Assigned task >>
The line containing "The width and height of the screenshot is (288, 656)." marks the end: quote every line from the start of the records below through it, word for word.

[Stored items from a collection]
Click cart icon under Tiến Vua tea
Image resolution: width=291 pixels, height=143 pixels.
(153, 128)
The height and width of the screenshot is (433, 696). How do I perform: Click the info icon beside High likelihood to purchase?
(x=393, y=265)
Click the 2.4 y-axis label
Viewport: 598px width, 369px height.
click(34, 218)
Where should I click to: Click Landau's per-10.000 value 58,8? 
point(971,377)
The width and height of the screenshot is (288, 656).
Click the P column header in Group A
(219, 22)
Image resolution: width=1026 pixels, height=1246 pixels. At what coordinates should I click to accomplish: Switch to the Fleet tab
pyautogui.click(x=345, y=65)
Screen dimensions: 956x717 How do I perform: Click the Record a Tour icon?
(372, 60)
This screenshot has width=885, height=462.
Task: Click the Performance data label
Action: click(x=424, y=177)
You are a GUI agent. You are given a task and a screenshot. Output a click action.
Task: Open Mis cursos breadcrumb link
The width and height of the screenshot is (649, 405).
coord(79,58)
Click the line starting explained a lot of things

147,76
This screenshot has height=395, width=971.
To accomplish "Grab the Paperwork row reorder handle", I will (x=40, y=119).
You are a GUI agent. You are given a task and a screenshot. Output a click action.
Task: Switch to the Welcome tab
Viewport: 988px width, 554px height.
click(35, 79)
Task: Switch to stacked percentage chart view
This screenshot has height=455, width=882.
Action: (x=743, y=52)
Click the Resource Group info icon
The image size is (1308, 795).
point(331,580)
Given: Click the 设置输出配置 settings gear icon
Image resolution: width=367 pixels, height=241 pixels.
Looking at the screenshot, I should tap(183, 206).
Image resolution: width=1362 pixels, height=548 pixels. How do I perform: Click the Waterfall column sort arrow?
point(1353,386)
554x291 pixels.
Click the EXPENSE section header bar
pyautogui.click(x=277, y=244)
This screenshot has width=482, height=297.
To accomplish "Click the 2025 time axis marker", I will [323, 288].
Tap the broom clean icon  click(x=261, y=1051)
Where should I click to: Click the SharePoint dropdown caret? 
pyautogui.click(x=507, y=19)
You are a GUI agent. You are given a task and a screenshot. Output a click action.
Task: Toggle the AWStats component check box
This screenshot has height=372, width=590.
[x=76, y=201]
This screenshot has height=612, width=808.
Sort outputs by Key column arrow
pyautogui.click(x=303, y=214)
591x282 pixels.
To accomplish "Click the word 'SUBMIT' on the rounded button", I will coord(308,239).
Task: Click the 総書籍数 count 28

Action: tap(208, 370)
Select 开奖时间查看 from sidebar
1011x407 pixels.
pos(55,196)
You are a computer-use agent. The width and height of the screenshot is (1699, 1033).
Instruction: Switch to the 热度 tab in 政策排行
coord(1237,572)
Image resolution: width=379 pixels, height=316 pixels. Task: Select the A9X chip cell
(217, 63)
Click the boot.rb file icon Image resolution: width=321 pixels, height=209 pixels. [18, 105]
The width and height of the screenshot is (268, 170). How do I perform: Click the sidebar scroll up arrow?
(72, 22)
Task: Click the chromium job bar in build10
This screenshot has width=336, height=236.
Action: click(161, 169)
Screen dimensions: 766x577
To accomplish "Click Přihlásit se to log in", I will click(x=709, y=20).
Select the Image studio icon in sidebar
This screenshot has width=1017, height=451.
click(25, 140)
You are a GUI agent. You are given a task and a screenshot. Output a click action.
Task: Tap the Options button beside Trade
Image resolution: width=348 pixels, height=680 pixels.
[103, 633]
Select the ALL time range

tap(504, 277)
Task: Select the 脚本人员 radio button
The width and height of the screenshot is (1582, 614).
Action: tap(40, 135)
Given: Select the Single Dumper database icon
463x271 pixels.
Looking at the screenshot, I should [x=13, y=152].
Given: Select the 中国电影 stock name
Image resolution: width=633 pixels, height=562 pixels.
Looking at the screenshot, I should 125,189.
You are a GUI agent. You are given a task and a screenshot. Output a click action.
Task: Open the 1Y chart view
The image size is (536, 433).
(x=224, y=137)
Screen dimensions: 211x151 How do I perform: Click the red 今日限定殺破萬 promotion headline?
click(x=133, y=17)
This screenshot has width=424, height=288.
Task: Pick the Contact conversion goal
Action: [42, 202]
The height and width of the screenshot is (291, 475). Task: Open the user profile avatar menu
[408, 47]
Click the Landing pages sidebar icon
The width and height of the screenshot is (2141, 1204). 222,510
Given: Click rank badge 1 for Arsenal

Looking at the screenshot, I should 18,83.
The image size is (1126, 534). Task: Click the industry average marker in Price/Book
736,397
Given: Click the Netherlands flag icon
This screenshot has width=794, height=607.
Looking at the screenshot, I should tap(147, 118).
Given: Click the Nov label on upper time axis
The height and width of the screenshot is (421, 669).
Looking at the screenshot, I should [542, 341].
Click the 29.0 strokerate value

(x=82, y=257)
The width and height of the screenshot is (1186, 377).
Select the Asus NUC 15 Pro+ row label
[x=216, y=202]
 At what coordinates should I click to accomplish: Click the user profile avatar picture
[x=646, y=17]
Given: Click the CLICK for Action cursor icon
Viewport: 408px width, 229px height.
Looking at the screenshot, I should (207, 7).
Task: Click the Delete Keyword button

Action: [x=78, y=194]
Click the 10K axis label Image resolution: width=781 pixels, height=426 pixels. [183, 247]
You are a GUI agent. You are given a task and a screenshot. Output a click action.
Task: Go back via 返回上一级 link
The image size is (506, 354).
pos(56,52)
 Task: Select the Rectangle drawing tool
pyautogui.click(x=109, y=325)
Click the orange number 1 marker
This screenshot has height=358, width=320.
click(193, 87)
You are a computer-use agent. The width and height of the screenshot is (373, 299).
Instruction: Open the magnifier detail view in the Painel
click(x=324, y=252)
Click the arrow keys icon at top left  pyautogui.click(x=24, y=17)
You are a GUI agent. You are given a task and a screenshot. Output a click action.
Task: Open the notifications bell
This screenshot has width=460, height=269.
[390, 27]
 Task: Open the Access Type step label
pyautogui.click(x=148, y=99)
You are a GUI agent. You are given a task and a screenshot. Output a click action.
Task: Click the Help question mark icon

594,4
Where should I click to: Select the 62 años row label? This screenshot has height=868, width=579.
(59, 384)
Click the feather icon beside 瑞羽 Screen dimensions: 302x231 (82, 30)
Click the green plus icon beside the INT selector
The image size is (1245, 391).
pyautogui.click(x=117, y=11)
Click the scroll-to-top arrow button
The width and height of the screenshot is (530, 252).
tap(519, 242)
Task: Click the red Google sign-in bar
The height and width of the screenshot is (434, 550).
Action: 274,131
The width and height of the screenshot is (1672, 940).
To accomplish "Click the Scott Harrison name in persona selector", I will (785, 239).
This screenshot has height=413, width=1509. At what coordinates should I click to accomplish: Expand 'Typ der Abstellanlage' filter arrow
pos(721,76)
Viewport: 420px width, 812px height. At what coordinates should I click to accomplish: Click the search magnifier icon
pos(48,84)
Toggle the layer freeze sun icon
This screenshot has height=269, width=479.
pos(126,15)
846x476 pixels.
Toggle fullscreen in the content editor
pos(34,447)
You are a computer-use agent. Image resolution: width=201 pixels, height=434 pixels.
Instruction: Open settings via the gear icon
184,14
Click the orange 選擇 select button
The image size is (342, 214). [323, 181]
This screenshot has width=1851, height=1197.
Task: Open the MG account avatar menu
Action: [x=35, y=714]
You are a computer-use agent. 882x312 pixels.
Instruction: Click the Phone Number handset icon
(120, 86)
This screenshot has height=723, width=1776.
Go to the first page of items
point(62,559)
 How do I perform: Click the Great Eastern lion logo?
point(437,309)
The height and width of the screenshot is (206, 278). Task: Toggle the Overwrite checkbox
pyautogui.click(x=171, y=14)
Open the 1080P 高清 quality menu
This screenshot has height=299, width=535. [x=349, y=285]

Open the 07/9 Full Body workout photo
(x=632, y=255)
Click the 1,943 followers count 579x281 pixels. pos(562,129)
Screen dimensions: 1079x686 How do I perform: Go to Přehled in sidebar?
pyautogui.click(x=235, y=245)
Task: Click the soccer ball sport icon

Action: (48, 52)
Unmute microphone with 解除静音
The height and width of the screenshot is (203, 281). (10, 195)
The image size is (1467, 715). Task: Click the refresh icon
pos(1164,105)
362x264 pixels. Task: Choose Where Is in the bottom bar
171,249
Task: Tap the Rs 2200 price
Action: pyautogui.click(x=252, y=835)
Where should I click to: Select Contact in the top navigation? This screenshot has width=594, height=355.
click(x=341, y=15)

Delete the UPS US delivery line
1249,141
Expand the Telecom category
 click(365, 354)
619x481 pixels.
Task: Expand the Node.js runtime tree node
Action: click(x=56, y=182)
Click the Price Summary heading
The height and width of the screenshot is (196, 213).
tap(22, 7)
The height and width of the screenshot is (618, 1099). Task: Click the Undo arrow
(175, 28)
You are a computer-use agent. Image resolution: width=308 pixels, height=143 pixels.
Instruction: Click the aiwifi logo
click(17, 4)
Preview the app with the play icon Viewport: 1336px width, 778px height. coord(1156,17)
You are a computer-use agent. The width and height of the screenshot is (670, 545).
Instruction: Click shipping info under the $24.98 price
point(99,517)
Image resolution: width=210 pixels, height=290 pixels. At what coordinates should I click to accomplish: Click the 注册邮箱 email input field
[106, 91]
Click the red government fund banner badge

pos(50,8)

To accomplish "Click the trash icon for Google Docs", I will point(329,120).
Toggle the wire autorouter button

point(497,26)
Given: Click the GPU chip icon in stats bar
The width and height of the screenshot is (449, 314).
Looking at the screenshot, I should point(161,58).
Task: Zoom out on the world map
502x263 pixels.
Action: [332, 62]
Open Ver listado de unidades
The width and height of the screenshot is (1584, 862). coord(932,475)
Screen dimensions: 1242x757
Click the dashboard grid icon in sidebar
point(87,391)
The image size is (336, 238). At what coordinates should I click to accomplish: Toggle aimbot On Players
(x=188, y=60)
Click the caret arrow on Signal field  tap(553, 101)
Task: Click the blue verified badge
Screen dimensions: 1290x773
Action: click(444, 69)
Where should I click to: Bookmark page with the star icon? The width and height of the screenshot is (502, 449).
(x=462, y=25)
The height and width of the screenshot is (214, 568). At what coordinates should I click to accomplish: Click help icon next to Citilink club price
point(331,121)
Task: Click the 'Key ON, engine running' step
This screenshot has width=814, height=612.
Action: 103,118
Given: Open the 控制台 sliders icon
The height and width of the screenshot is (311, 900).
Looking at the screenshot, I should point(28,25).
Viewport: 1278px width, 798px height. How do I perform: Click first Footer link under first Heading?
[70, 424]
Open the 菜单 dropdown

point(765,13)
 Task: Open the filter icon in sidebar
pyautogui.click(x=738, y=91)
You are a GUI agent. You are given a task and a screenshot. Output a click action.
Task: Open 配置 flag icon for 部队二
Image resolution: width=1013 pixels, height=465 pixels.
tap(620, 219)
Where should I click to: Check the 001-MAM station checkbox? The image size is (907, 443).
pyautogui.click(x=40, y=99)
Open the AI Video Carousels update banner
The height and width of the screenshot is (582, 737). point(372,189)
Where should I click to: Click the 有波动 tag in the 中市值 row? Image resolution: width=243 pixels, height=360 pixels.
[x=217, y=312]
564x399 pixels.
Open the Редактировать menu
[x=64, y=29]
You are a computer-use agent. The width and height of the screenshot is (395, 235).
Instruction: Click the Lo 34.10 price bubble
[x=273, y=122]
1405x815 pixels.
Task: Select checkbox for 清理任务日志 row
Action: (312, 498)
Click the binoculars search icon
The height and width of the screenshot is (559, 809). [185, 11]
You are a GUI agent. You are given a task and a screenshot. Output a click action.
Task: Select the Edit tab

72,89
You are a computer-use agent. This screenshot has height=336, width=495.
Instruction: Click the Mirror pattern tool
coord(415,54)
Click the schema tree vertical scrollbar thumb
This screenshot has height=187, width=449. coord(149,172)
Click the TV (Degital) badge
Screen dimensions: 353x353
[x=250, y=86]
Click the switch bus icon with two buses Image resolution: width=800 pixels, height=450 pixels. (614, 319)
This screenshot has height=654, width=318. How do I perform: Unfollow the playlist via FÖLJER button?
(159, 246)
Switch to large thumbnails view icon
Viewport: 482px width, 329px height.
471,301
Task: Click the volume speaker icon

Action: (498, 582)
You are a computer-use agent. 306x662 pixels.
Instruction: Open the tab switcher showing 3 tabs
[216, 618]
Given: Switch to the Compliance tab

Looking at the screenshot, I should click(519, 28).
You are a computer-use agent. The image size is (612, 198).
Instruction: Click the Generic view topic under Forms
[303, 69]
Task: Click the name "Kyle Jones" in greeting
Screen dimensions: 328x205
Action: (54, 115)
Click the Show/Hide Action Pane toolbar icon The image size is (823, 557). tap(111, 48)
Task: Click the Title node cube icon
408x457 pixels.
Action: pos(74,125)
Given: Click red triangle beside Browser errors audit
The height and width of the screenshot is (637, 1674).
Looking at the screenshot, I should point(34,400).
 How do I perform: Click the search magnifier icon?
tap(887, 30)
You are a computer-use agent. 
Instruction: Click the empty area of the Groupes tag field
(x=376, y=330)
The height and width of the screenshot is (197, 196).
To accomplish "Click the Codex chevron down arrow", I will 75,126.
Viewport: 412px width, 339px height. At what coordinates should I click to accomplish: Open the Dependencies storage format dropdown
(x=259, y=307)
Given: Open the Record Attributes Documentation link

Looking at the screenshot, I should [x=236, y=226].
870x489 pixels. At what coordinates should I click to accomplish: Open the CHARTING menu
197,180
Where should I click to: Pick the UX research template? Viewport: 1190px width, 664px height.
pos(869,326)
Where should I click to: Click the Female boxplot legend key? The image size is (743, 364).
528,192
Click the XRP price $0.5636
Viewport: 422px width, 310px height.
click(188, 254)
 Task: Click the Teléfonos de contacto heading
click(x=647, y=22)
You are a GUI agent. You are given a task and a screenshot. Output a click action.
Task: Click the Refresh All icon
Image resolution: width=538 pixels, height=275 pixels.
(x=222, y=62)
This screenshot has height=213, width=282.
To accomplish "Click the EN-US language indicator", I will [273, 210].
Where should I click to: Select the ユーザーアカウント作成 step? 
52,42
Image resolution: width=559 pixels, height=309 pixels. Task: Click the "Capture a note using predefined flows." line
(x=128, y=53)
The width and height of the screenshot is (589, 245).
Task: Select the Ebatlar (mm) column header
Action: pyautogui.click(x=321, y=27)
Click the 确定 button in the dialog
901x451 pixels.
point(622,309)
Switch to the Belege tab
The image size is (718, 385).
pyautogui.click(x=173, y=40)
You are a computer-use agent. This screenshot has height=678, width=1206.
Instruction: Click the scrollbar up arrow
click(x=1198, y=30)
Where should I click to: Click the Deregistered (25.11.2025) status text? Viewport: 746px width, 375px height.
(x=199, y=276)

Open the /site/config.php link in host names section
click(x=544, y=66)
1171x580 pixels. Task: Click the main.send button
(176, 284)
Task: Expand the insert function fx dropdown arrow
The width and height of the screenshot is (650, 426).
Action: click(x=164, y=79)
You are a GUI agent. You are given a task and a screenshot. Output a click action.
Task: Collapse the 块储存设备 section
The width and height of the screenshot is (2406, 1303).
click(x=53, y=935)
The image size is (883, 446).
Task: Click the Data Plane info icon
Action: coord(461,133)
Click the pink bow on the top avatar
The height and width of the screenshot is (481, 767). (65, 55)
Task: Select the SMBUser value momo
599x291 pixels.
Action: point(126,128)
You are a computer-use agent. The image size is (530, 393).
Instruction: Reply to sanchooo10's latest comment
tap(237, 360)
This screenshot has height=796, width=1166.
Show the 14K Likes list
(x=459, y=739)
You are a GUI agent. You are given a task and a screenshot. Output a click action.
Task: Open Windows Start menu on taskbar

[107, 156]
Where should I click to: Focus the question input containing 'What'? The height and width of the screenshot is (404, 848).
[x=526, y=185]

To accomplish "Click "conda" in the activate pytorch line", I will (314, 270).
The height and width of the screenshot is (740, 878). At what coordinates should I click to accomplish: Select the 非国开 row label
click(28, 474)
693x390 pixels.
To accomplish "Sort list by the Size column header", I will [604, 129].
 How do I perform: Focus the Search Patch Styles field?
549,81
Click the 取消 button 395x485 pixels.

Finished exercise >>
Click cart icon under Tiến Vua tea
Image resolution: width=291 pixels, height=143 pixels.
(153, 128)
The height and width of the screenshot is (433, 696). How do I perform: Click the info icon beside High likelihood to purchase?
(x=393, y=265)
Click the 2.4 y-axis label
Viewport: 598px width, 369px height.
click(34, 218)
Where should I click to: Click Landau's per-10.000 value 58,8? 
point(971,377)
The width and height of the screenshot is (288, 656).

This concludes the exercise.